## [EXERCISE GOAL]
Rewrite the data starting with the line containing "Viewport: 1456px width, 819px" and continuing through the line containing "Action: 250,520", replacing "brown" with "gray" and leaving everything else unchanged.

## [STORED ROWS]
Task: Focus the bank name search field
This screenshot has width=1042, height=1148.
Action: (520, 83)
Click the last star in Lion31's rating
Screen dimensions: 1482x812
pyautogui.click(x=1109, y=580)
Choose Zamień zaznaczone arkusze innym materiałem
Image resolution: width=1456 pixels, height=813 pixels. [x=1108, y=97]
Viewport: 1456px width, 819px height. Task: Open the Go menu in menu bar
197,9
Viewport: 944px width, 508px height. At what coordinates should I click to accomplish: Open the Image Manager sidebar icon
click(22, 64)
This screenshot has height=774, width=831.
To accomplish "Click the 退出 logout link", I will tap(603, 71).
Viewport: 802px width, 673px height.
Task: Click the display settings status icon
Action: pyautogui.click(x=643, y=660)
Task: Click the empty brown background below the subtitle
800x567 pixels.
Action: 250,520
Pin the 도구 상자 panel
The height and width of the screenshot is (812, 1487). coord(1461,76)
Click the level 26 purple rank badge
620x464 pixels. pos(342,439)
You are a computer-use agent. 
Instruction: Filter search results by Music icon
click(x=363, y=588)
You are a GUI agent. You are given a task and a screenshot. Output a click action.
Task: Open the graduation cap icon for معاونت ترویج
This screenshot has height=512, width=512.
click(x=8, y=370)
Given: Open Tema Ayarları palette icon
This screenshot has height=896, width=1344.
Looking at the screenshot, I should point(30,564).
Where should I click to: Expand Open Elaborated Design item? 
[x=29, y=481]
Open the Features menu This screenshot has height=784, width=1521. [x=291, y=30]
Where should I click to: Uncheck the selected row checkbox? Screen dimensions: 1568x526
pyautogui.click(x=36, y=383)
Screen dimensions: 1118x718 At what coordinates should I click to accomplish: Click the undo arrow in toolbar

## [EXPECTED ANSWER]
Viewport: 1456px width, 819px height. Task: Open the Go menu in menu bar
197,9
Viewport: 944px width, 508px height. At what coordinates should I click to accomplish: Open the Image Manager sidebar icon
click(22, 64)
This screenshot has height=774, width=831.
To accomplish "Click the 退出 logout link", I will tap(603, 71).
Viewport: 802px width, 673px height.
Task: Click the display settings status icon
Action: pyautogui.click(x=643, y=660)
Task: Click the empty gray background below the subtitle
800x567 pixels.
Action: 250,520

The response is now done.